Open ChangyaoTian opened 3 months ago
We used a total of 4 nodes, each equipped with 8 V100 GPUs. Thus, the total number of GPUs was 32. The batch size was set to 256, resulting in 8 batches per GPU.
Got it, thanks!
Could you provide all the exact hyperparameters used for reproducing the training process of VQGAN-LC on ImageNet-1k? Cuz some key params are mismatched between the paper and the example script, such as the number of GPUS, batch size, lr and epochs.
Thanks!
Another mismatch found in codebook_generation: the default k
value in codebook_generation/minibatch_kmeans_per_class.py
is 1000, which means the generated codebook size will be 1M (1k * 1k) rather than 100,000.
Does it need to be changed to 100 instead?

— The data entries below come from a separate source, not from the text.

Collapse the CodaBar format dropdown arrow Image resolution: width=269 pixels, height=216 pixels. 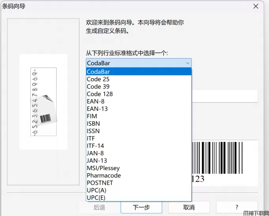[x=187, y=63]
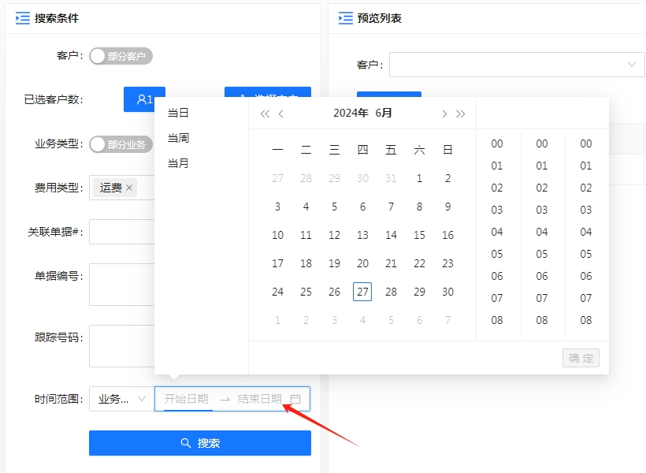Click the 确定 button in date picker

(x=581, y=358)
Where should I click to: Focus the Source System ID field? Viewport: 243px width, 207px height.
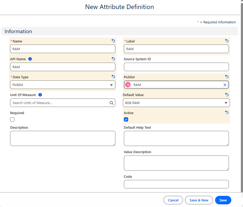[x=176, y=67]
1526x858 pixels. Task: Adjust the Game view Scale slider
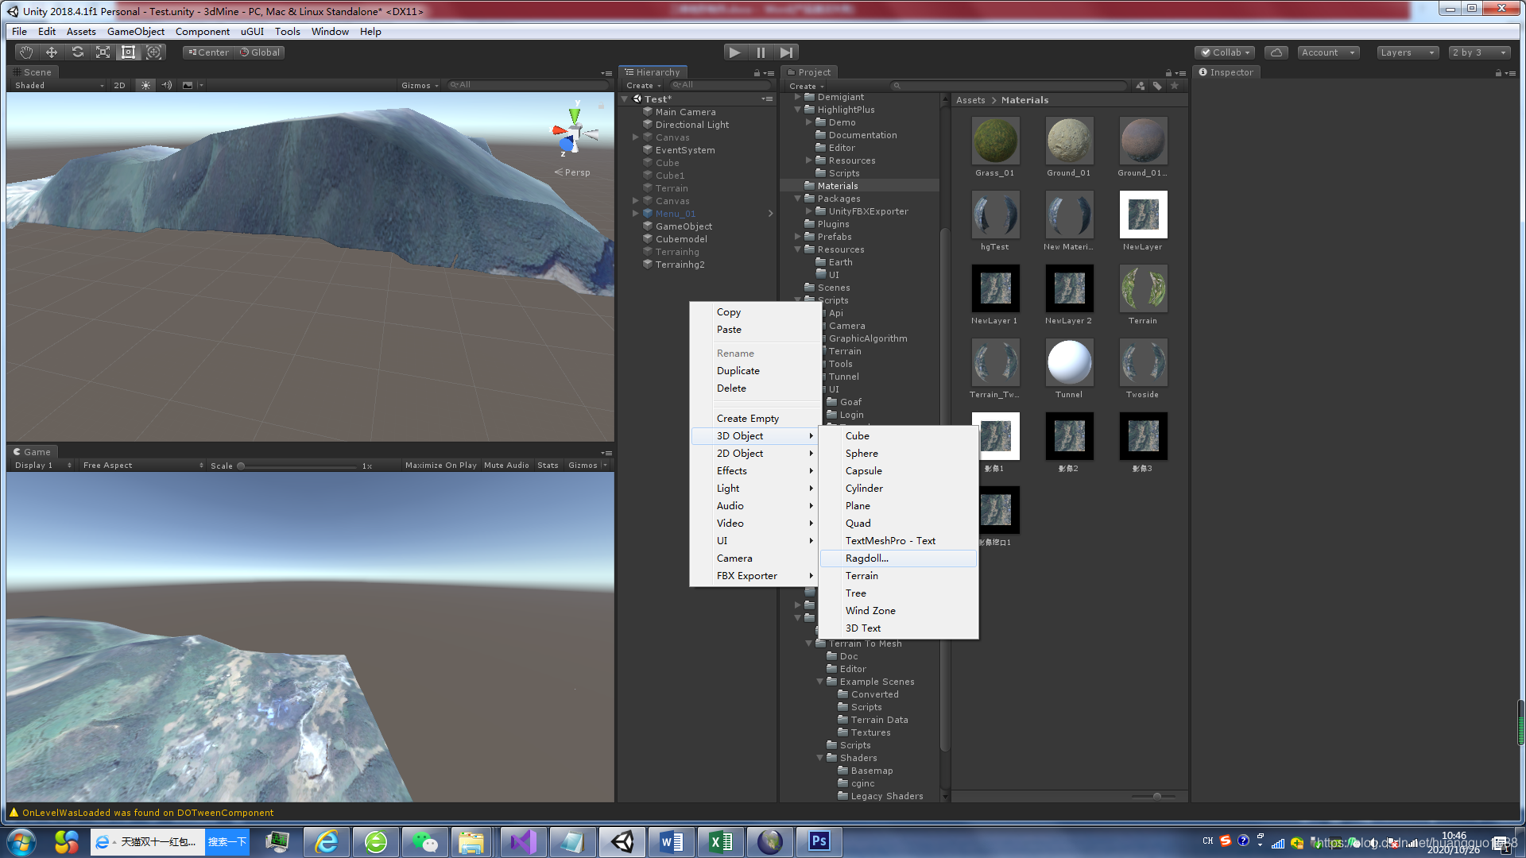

Thank you for reporting these issues. The learning rate is set to 5e-4. We trained the tokenizers for only 20 epochs for comparison purposes, and we think longer training times may contribute to higher performance. Additionally, the k value in "minibatch_kmeans_per_class.py" should be set to 100 to generate a 100K codebook.
Hey, I have some more new issues w.r.t the GPT training reproduction:
The transformer in GPT has 509.42M
trainable params rather than the claimed 404M
param in paper, is that correct?
And for GPT testing, there is no file named eval_generation_imagenet.py
, is it should be eval_generation.py
instead?
As for GPT testing, the evaluation gt dir here should be the val
subdir rather than train
?
Thank you for reporting these issues.
For the size of GPT, the parameters (404M) are reported for only the transformer layers. Thus, we believe 509.42M is correct when including the token embeddings.
"eval_generation_imagenet.py" should be "eval_generation.py" and we have corrected it in the README.
For GPT testing, we follow existing works to compare the FID between 50,000 generated images and the ImageNet training set. Thus, the evaluation ground truth directory is correct.
Thanks for your reply. For GPT testing, as far as I know, nowadays a more common practise is to directly adopt the evaluation script from OpenAI, where the statistics are calculated over the whole dataset. Could you also provide the eval script and the corresponding results? Thanks!
Hi, thanks for your great work!
I would like to know the exact number of GPUs used during the image quantization stage. I see in your paper that you mentioned "utilizing 32 Nvidia V100 GPUs", but the training script in the repo seems to indicate 8 cards (
--nproc-per-node 8
). So, what is the exact number of GPUs and the corresponding batch size?